The N‐terminal fragment of the β‐amyloid precursor protein of Alzheimer's disease (N‐APP) binds to phosphoinositide‐rich domains on the surface of hippocampal neurons

The function of the β‐amyloid precursor protein (APP) of Alzheimer's disease is poorly understood. The secreted ectodomain fragment of APP (sAPPα) can be readily cleaved to produce a small N‐terminal fragment (N‐APP) that contains heparin‐binding and metal‐binding domains and that has been found to have biological activity. In the present study, we examined whether N‐APP can bind to lipids.

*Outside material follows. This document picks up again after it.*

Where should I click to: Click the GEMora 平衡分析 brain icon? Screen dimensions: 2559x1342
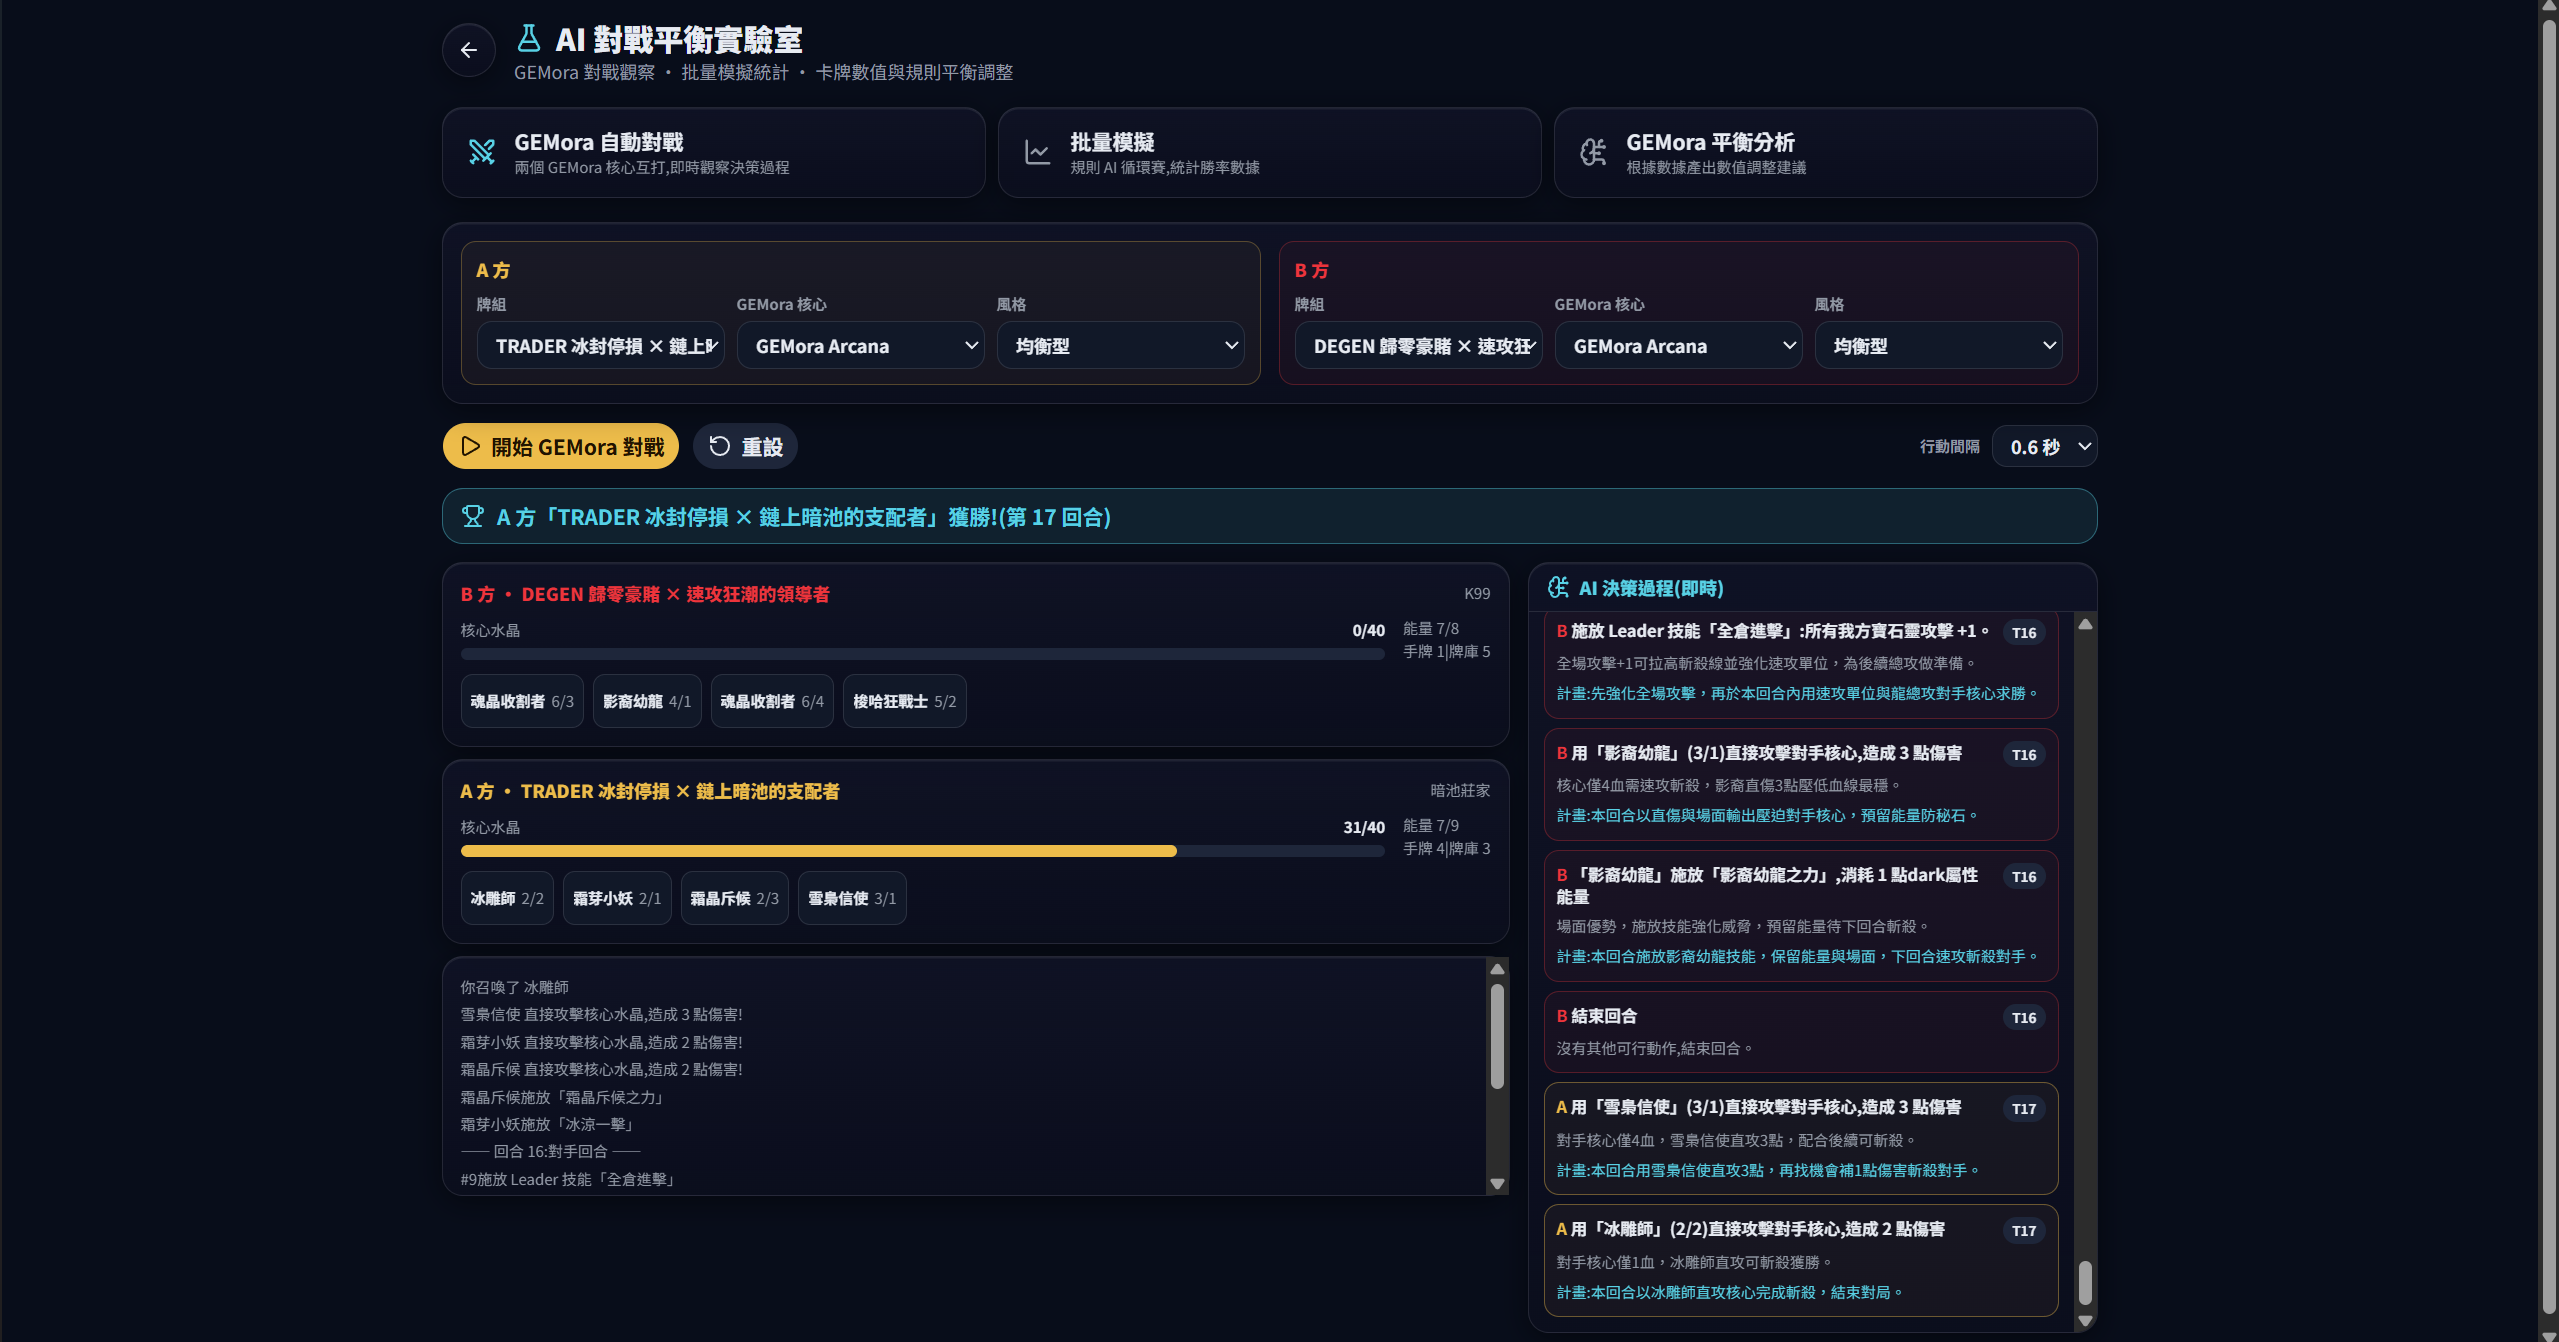(1594, 152)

We found that N‐APP binds selectively to phosphoinositides (PIPs) but poorly to most other lipids. Phosphatidylinositol 4,5‐bisphosphate (PI(4,5)P₂)‐rich microdomains were identified on the extracellular surface of neurons and glia in primary hippocampal cultures. N‐APP bound to neurons and colocalized with PIPs on the cell surface. Furthermore, the binding of N‐APP to neurons increased the level of cell‐surface PI(4,5)P₂ and phosphatidylinositol 3,4,5‐trisphosphate. However, PIPs were not the principal cell‐surface binding site for N‐APP, because N‐APP binding to neurons was not inhibited by a short‐acyl‐chain PIP analogue, and N‐APP did not bind to glial cells which also possessed PI(4,5)P₂ on the cell surface. The data are explained by a model in which N‐APP binds to two distinct components on neurons, one of which is an unidentified receptor and the second of which is a PIP lipid, which binds more weakly to a distinct site within N‐APP. Our data provide further support for the idea that N‐APP may be an important mediator of APP's biological activity. © 2014 Wiley Periodicals, Inc.